Genau das sage ich doch die ganze Zeit.

»Annabell, bitte höre dir sein Konzept an und entscheide danach. Aber bitte ohne deine Hände auf Ohren, Mund oder Augen zu legen. Dein Herz ist nicht aus kaltem Marmor und die Arbeit mit den Kids liegt uns doch so am Herzen. Wir brauchen jede noch so kleine Spende, um unsere Arbeit fortzuführen und dein geplantes Café umzusetzen ... Und zieh jetzt keine Schnute, auch wenn ...«

»Schon gut«, unterbreche ich seinen Enthusiasmus, der in einer Minute über mich hereinbricht, wenn ich ihn nicht schnell genug bremse. »Ich bin bereit, ihm zuzuhören, aber unter einer Bedingung. Der gute Mann soll Referenzen mitbringen. Sobald er mir aber Fotos unter die Nase hält, die selbst ein talentfreier Hobbyfotograf besser hinbekommen könnte, kann er abschwirren. Und zwar sofort. Richte es ihm von mir aus, ja?«

»Guter Kompromiss. Das mache ich. Sorge dich nicht, denn er ist wirklich tüchtig. Ein feiner Kerl. Nein, was rede ich, er ist grandios, zwar unorthodox, aber ein wahrer Meister seines Fachs. Ja, unorthodox beschreibt ihn haargenau. Er ist ein Sonnenkind und du wirst ihn gernhaben. Du bist ein Schatz.«

»Moment mal. Ich muss das Gesagte schnell für unsere nächste Diskussion aufnehmen, damit ich es dir später vorspielen kann. Mister Samsung soll mein Zeuge sein...«, murmele ich, beende das Gespräch und lege das schnurlose Telefon auf die Ladestation.

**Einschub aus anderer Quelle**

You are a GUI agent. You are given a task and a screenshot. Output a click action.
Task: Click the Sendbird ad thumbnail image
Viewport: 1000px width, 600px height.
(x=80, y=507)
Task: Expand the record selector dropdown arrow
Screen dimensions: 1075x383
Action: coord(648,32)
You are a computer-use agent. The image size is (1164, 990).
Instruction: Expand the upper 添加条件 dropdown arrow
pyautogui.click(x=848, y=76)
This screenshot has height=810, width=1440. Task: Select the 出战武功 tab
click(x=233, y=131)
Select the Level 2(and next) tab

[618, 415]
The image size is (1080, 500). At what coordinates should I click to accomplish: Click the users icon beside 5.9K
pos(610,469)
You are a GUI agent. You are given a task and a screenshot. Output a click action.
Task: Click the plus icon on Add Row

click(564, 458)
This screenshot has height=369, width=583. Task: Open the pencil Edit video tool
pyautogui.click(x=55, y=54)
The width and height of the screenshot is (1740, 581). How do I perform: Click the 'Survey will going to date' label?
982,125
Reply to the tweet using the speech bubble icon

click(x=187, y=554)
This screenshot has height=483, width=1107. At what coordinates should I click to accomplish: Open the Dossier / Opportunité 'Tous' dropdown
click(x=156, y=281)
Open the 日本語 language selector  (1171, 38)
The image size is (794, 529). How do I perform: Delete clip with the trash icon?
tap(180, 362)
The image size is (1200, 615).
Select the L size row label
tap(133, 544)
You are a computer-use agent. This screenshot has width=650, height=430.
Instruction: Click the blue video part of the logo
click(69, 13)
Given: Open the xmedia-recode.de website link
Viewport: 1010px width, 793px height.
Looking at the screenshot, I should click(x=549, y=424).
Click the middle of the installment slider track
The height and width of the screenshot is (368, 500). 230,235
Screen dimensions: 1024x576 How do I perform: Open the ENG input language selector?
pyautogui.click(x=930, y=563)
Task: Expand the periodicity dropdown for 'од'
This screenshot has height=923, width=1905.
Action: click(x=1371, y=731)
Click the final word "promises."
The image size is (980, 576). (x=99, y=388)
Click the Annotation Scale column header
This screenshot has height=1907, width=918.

Über den Verlauf des Gespräches und dem abgerungenen Zugeständnis unzufrieden stapfe ich über den Rasen. Beim Rosenbogen angekommen, will ich den Eimer mit den abgeschnittenen Blüten zum Kompost schaffen. Ich hebe ihn an und schnappe kurz nach Luft.

Manchmal muss ich eine kurze pausieren, weil mich fiese Schwindelanfälle übermannen. Ich beuge mich vor, verdecke meine Augen und sammle mich.

»Kann ich dir helfen?«

Handgearbeitete Lederschuhe tauchen in meinem Blickfeld auf. Umgehend straffe ich mich.